» OBJECTIVE
Write out the material again, requests included, from the line with "Task: Select the Add marker tool" to the line with "point(38,141)", multiplying every coordinate in the answers by 2.6 and rounding to whole numbers, with halves rounded up. Leave the pictures out.
══ SUPPLIED RECORDS
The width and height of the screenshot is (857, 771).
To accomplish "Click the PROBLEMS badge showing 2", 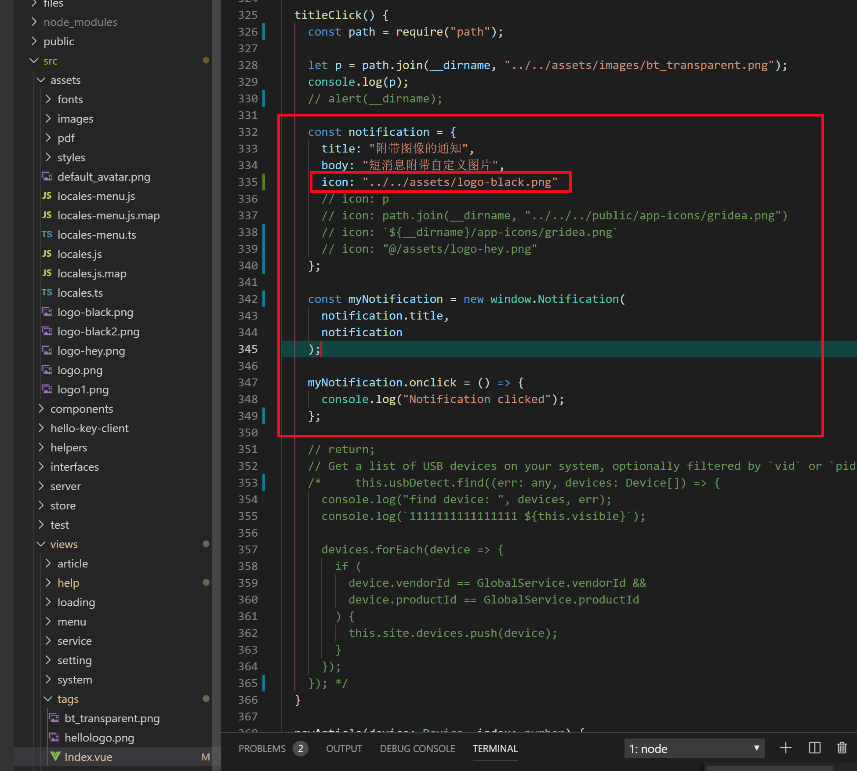I will tap(301, 749).
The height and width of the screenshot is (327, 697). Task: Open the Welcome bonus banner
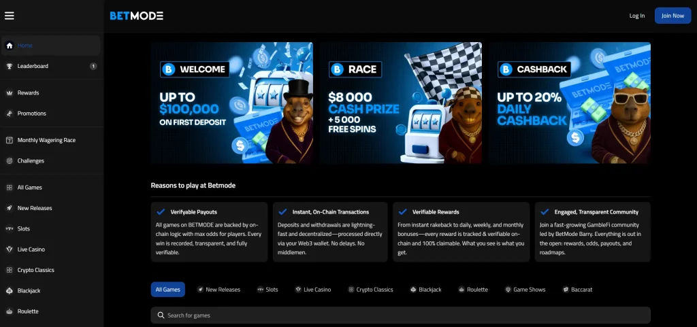232,103
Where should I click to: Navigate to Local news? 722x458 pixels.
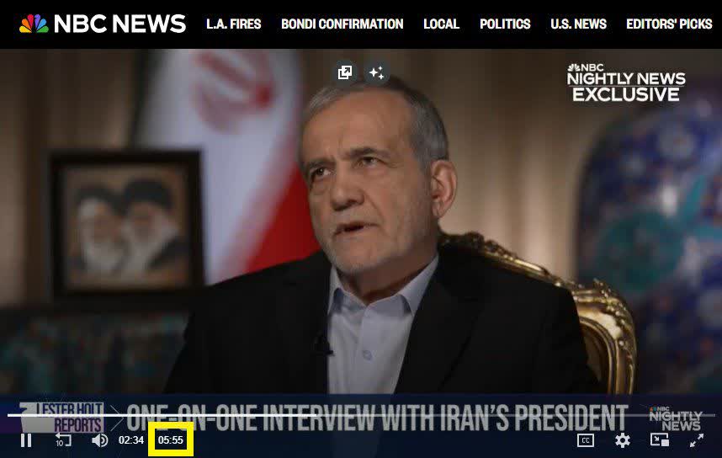(x=441, y=24)

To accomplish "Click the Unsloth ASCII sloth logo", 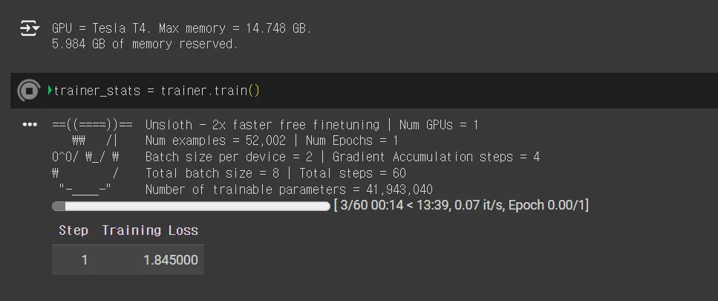I will pos(93,157).
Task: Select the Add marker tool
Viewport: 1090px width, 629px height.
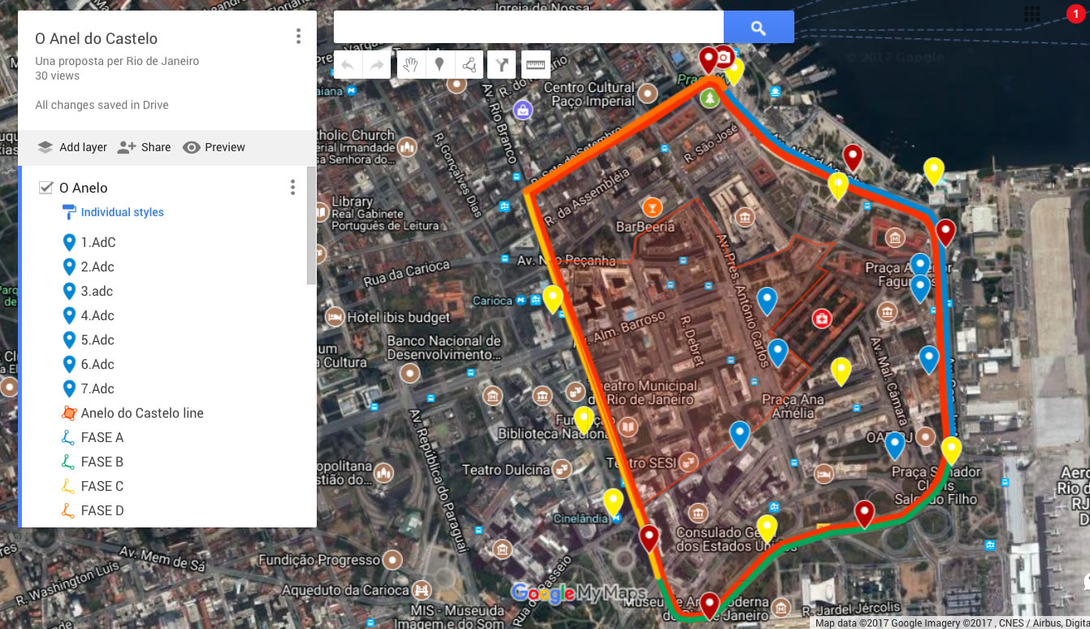Action: coord(439,65)
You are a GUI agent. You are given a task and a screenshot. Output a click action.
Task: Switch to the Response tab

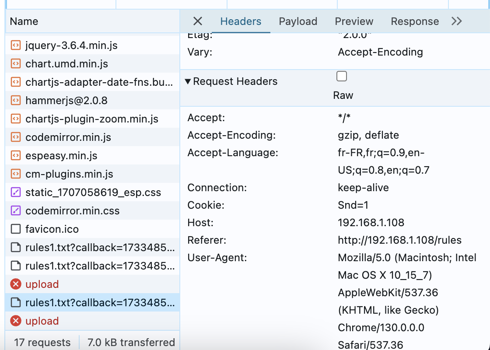coord(415,21)

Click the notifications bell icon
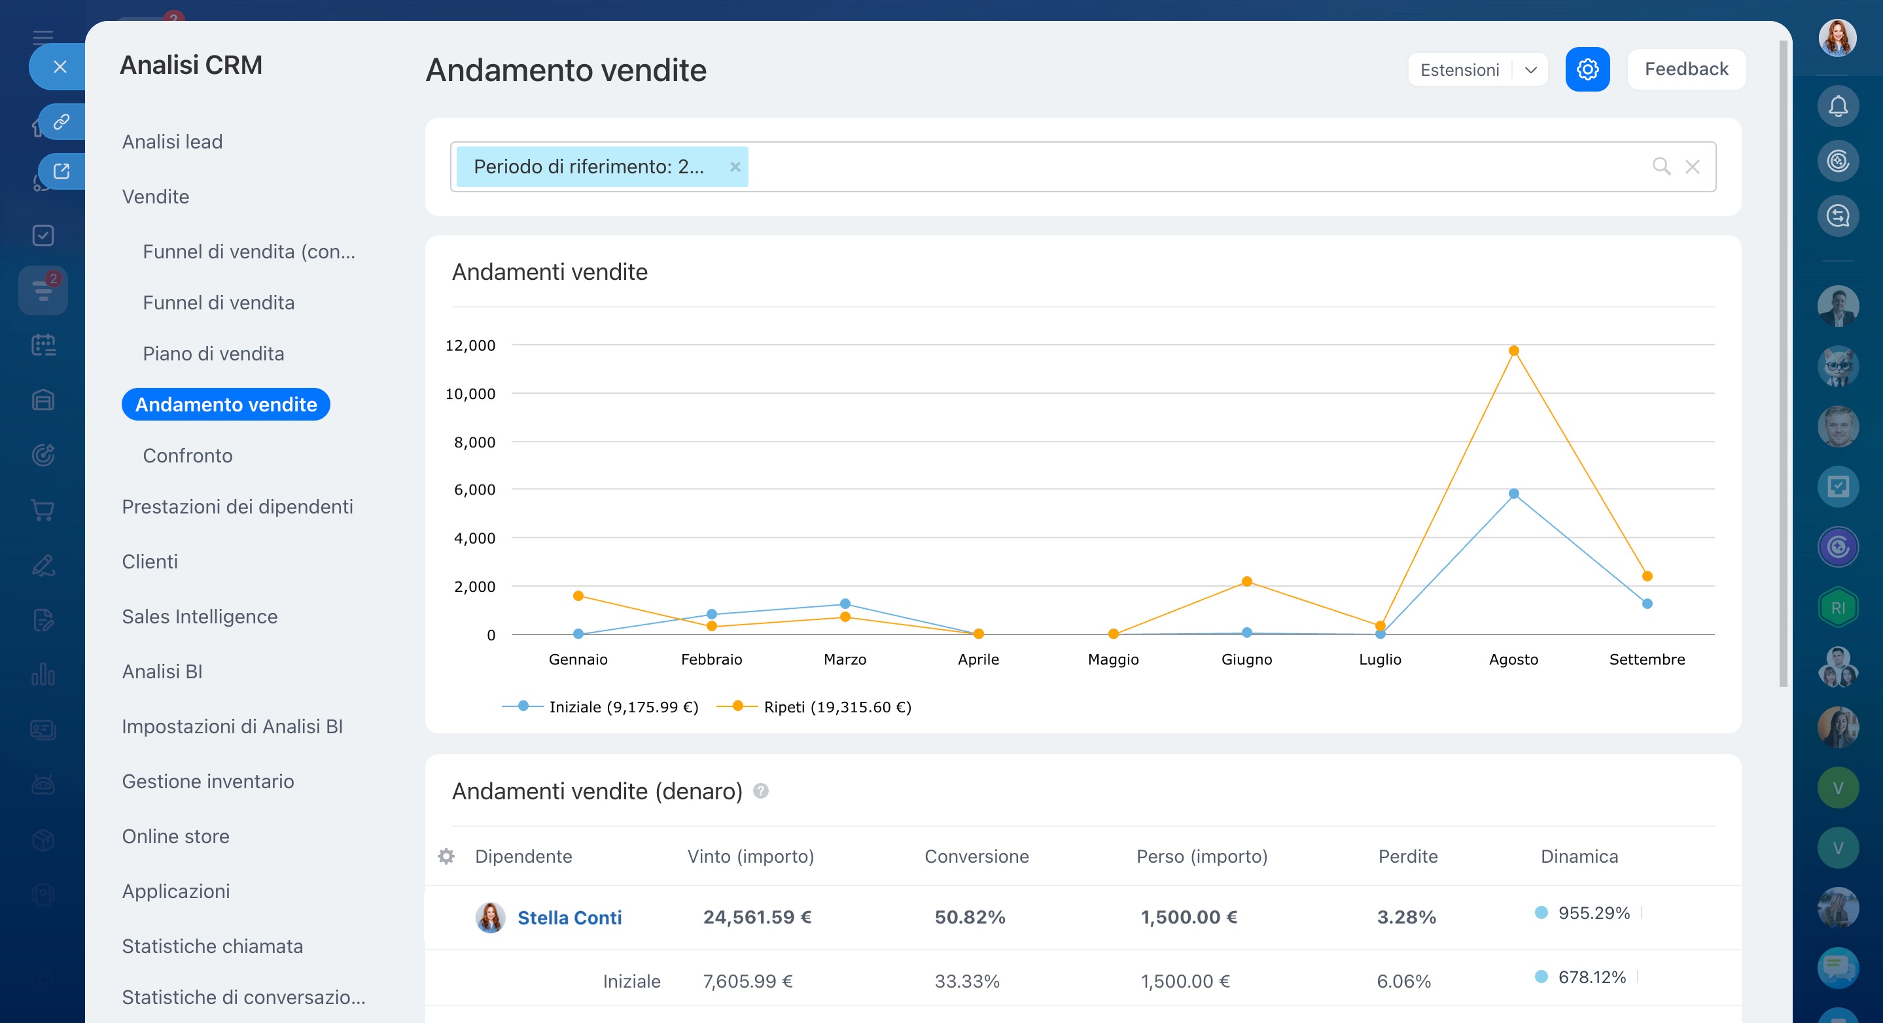pos(1838,107)
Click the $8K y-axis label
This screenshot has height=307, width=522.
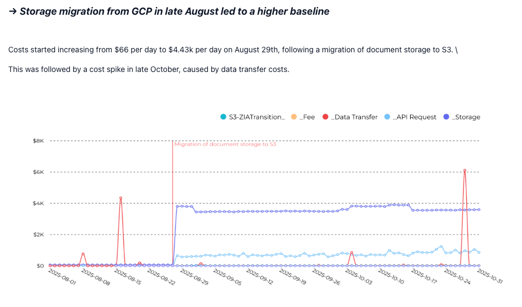point(38,141)
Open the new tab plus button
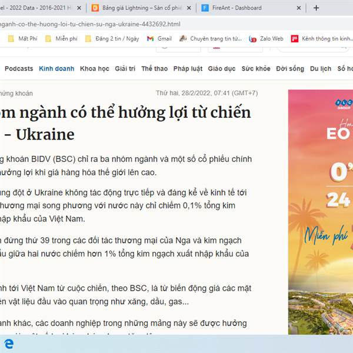This screenshot has width=353, height=353. point(316,8)
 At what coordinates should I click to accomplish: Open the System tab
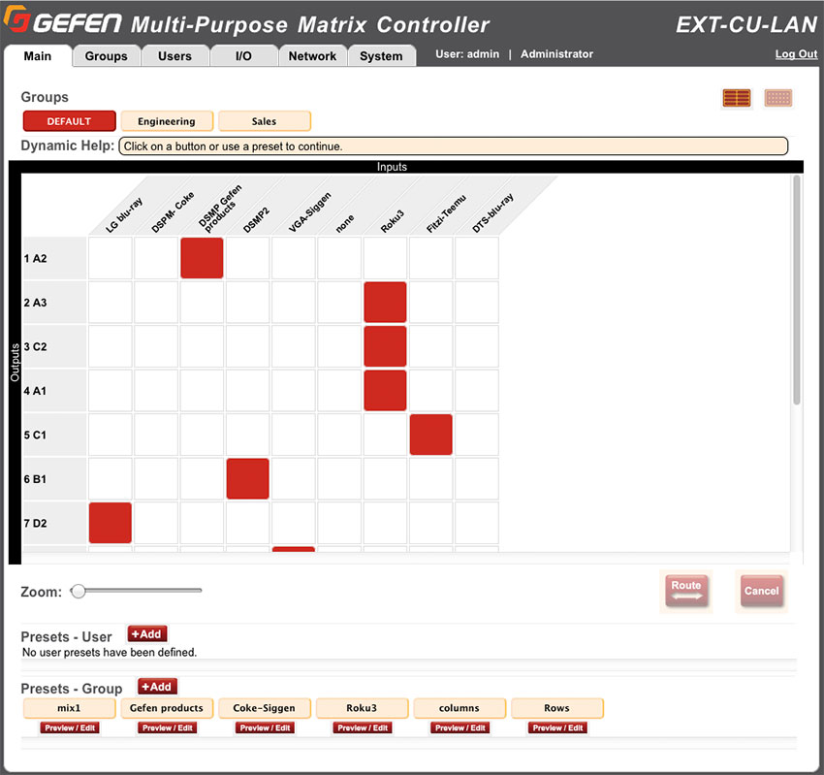(x=381, y=55)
════
» WRITTEN RESPONSE
Task: Select the Add marker tool
Viewport: 1090px width, 629px height.
Action: coord(1141,169)
You are a GUI agent. You are given a task and a screenshot. Output a click action.
Task: Switch to the Response tab

coord(1079,55)

Click the notifications bell icon
pos(4779,278)
Click the $8K y-axis label
This screenshot has height=307, width=522.
point(99,367)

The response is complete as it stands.